The Dawkins Delusion - Chapter 6 - The Roots of Morality: Why are we Good?

Richard Dawkins is up to his usual tricks in chapter six. He starts off by showing how hateful Christians are who write to him and other atheists. Does he really mean to convince people of "christian" hatred because he picked the most extreme demonstrations of it? Should we use Stalin and Hitler as representatives of all atheists? Richard is deliberately trying to make Christians look bad.

Dawkins' purpose is to show that people can be moral without God. He argues that there are four good Darwinian reasons for individuals to be altruistic, genetic kingship, reciprocation, reputation, conspicuous generosity (pg. 219). Whether these reasons are true or not is not really of interest to me, since this is not the objections that people have with regards to morality.

The question is not whether people can be moral without God, it is whether there is any morality at all. Richard finally talks about this at the close of the chapter, but spends most of the time beating down a straw man that most people do not defend. Atheists can live moral lives, but they cannot define morality. Any "morals" that have come about by Darwinian natural selection are relative to one's ability to pass on their genetic information. That is the only "moral" that atheists can logically affirm, which does not seem to restrict most of human behaviour. For example, there is no obvious reason why killing would be immoral according to natural selection. If you could kill and get away with it then it may be useful. However, most people rightly consider it immoral regardless of how natural selection works. Morality only makes sense if there is a Law Giver who will judge those who do right and those who do wrong, namely, God.

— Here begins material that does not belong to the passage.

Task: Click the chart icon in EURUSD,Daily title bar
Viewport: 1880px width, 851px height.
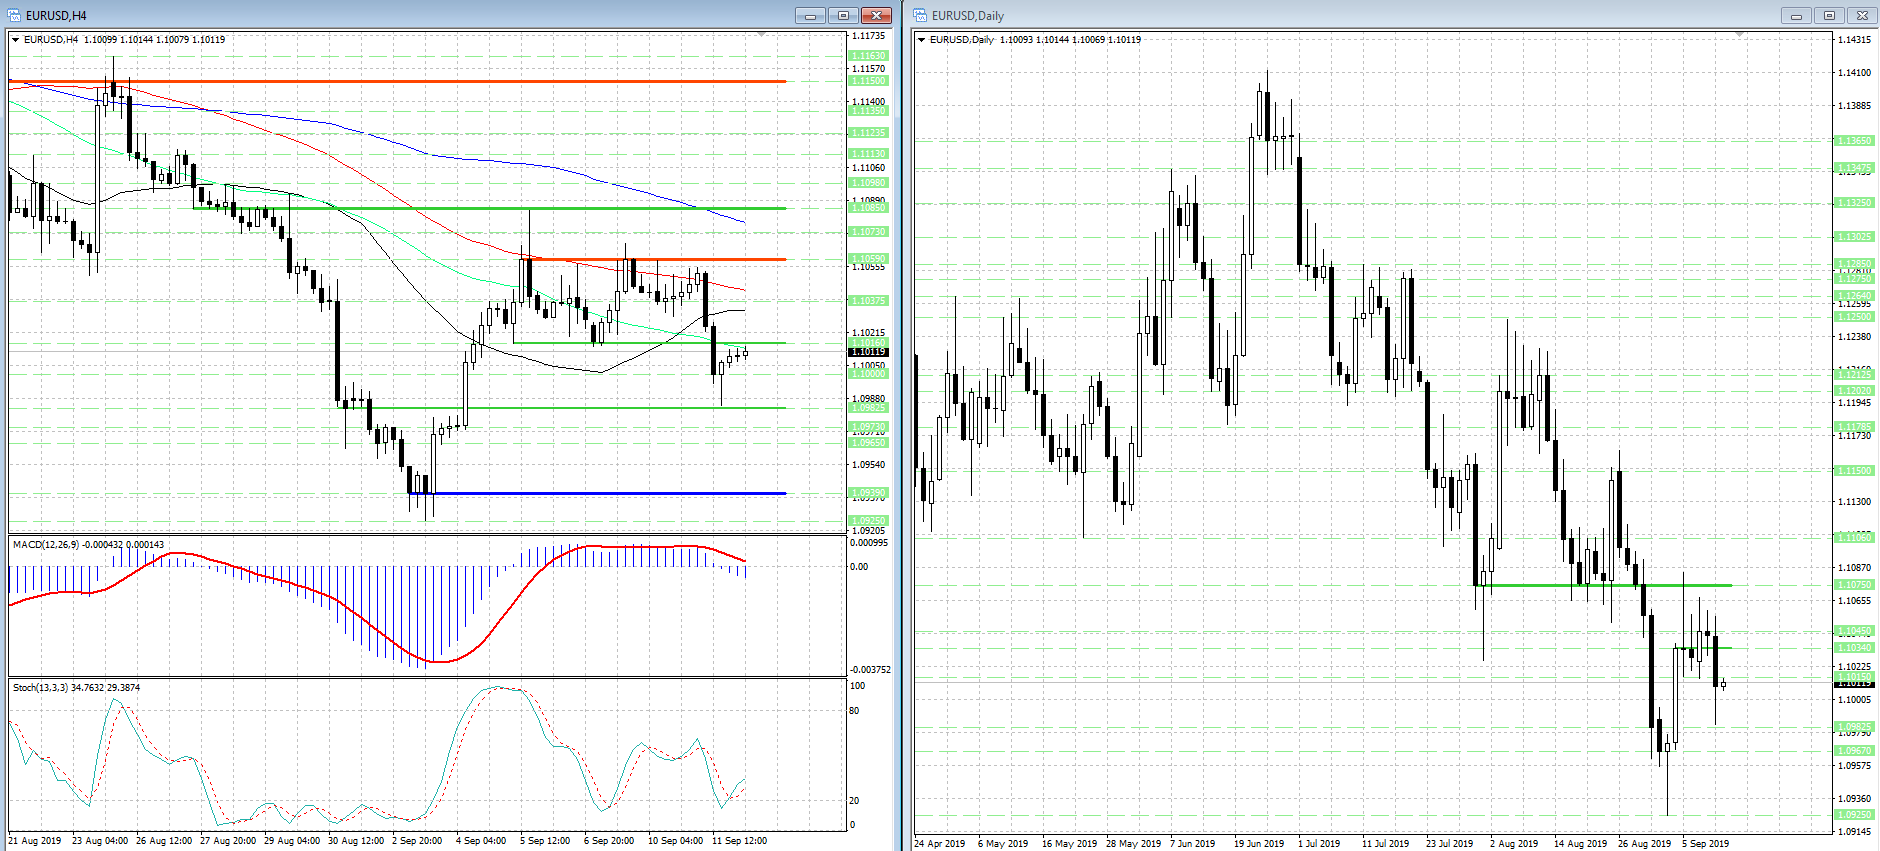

Although Richard starts off stating the problem of morality accurately (pg. 230), he subtly shifts the question to, "only religion can provide a basis for deciding what is good (pg. 231)." This argument is completely different then stating that God is required for morals to exist at all. Religions can be right or wrong. Only if the religion in question matches the Moral Law Giver does it make sense to state the question in that way. If you think there are absolute morals, then inevitably God must exist even if all religions fail in their description of His Morals. Unfortunately, Richard has missed the main point.

There is one interesting point that he made that deserves further consideration. He says, "Sexual desire is sexual desire and its force, in an individual's psychology, is independent of the ultimate Darwinian pressure that drove it. It is a strong urge which exists independently of its ultimate rationale (pg. 221)." How does a dependent quality become independent or dependent on some other quality?  How can you determine the original evolutionary driving force of a specific quality? In this particular case it does not look like the gene is selfish, it looks like the organism is selfish because it has managed to separate the cause and effect of the sexual desire gene. This contradicts his earlier statement, which says, "the unit of natural selection is not the selfish organism, nor the selfish group or selfish species or selfish ecosystem, but the selfish gene (pg. 215)." This is rather confusing and makes you wonder about the explanatory power of Darwin.

Chapter 6 did not deal with the more difficult questions of morality, instead it only dealt with arguments that mostly atheists talk about.